Monday, November 16, 2009

Things not to say..Part 2

I've heard from a couple friends about the 'Things not to say' post. Situations they have ran into. And again, I'm amazed that people have no boundaries. I think that as we share our stories, people assume it's okay to ask or comment on anything. Since your sharing anyways...please satisfy my curiosity about......

So Part 2...
Couple are biologically unable to have children. Painful, Painful situation. *disclaimer - this is not our situation - so I'm risking it on a limb and thinking it through as I would.
-Why don't you just have your own? Have you tried that? Nope - we haven't been to doctors, had our hopes up and then been disappointed, tried painful procedures and come to the painful conclusion that it wasn't meant to happen that way. (I used painful alot, because I can only imagine how painful it must be). But we are excited and hopeful about our current situation. We are grateful to have a family in any way God provides. But thanks for reminding us that people think it's not quite good enough. That it would be somehow better if we could have just had done it 'naturally'.
Instead - I'm sorry you've had such a long, hard road. I'll pray for the floodgates of blessing to pour out over you.

Couple have chosen surrogacy. *disclaimer-not I, and not something we ever had to consider. However, I believe families are made in many different, blessed ways. And many different people come to be parents through different journeys. And they are all called blessed. Surrogacy is even more amazing to me, because it means a third person has to be willing to sacrifice and look beyond themselves that is truly inspiring to me.
-Did you have sex with the woman carrying your child? Hmmm...while that happens outside of the medical profession on occasion - that is a pretty big assumption to make. I don't really know what to say to this. Just assume that they did it the way it's medically done. Specimen in a cup, petri dish, insert fertilized egg into surrogate, and there's a baby (okay it's a little more complicated than that). Done in a medical office, with a doctor. Not in a hotel, having fake sex. There is nothing to say instead - just don't say anything. They will share the process as they feel comfortable.

Couple have a few biological children and have adopted a more. People hear news that they have adopted another one.
-Aren't you done yet? Don't you have enough children.
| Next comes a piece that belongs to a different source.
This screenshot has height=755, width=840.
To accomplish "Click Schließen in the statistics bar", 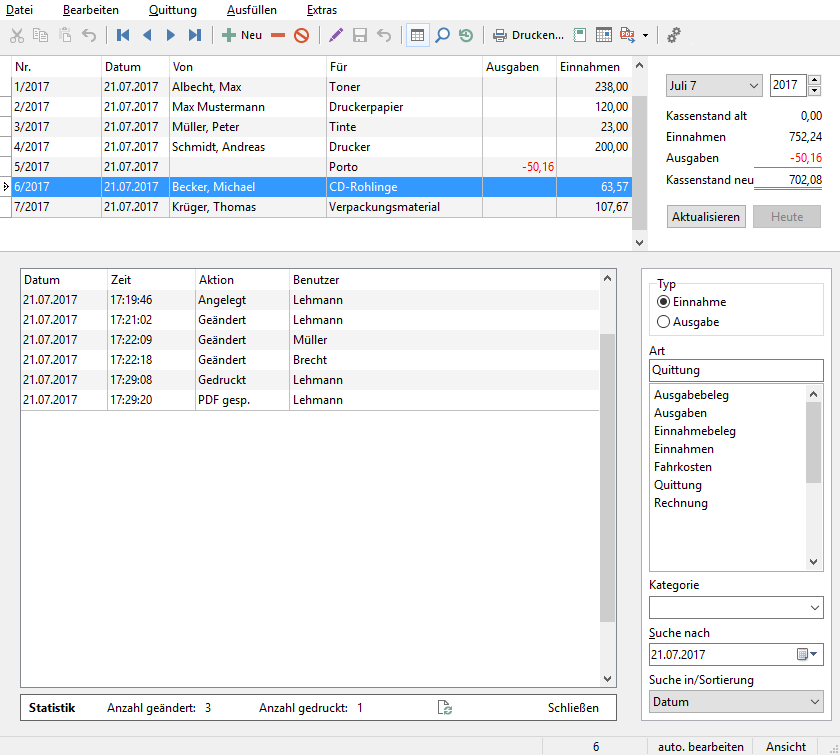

You're getting to old.
Really, since when do we get to judge if someone is done building their family. As long as the kids are loved, cared for, and they are financially solvent, so what? I didn't realize there is a cap on the number of children Americans can have. I didn't realize that the right to judge this has been given to your family and friends. Assume that they know their limits, and be joyful for them. Regardless if it's child #1 or #10, the joy of a child is the same. Be happy for them, keep your opinions about their families size to yourselves.

I also have said a few things at times I wish I could take back. I've been the ding-dong who said something hurtful or insensitive. We all have and will. After the last two years, I will be alot slower to judge someone else's motivations and decisions around how they build a family. And I'll spend alot more time listening to people's stories, and hearing their pain and joy, than determining if I can agree with their decisions. And that will serve me well in all area's of my life. Another lesson learned through this process.

And to those family and friends from the above situations, I'm sorry for your pain. I'm happy for your JOY. And I pray that our little story brings you hope.

1 comment:

derbygirl said...

Very cute!! Good job.........Take care!!